After sitting at my desk feeling like a nervous wreck for most of the day, I mustered up the courage to ask my boss for a quick meeting alone. We scheduled something for later in the day. I can’t remember if this made my anxiety worse or better. Either way, I sat there all day wondering what he would say, what people would think, and what in the heck I was going to do. I knew I wanted to pursue other things and free myself from life at an office but wasn’t sure what my immediate move would be to maintain an income. Luckily, I was still working my college waitressing job one night a week for some extra “fun money” which was far less than enough to live off of. I knew from a previous conversation, that I wouldn’t be able to pick up any additional shifts there so I was still in a pickle but had at least a little bit of income to rely on for the time being.

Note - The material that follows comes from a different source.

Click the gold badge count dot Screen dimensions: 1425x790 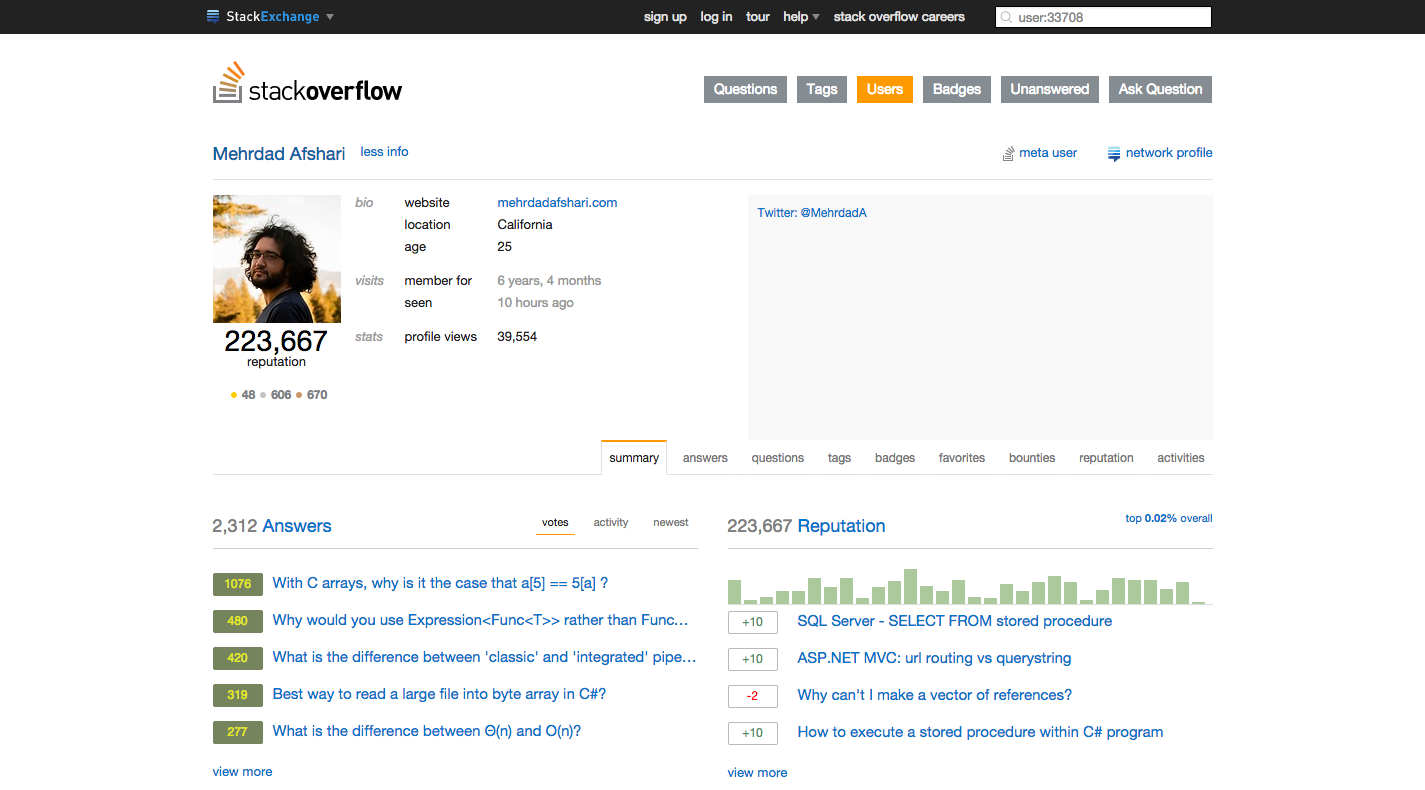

The mediocrity of the past nine months of my life hit me like a wall of water and I was mentally drowning in the idea of living a life I wasn’t proud of for another day. I had to push aside the voices in my head saying I would be throwing my college education away, I would become a washout, and my dreams would never become a reality. Trust me, those voices were loud and pulled my mind in every which way but the voice in my heart was louder and was the one I needed to follow.

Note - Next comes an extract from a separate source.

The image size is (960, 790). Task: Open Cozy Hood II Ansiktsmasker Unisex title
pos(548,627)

The “I quit” meeting with my boss went much smoother than expected. I explained I had nothing but respect for the company and gratitude towards all of been offered and taught, but that it was time for me to follow bigger dreams and take control of my own life. My reason for leaving was much understood and even respected. Phew.
Two weeks have passed and I haven’t looked back. My gut feeling couldn’t have been more right. I miraculously was able to come back to the waitressing job full time and received generous funds from loved ones to get me by. I’ve learned more about myself and what I’m capable of. I am starting to really dive deep into the goals I want achieve. New opportunities are already presenting themselves to me and people are responding so well to my decision to leave. To be honest, I was afraid people would look down on me and consider me a quitter because, although I’m working vigorously on my new goals, I don’t have much to show for them….YET! I’m a happier person, not only because I’m out of an undesirable environment, but also because I feel proud of myself and can look forward to a bright future that I build for myself. I am open to new possibilities and have a better perspective on where my heart is at.
I hope to soon share the new things I am working on and more about what I learn from this out-of-the-office life.
One of my biggest motivations is the desire to prove that I can be successful on my own and to share with others how they can do so as well. The challenges and doubts are most definitely there. Pushing yourself to achieve your goals is in no way easy, but it pays off more than you would even image. If you’re ever feeling the same gut feeling I felt, take some time to evaluate your options. Out weigh the good and the bad and trust your heart. That burning feeling inside of you isn’t going to go away.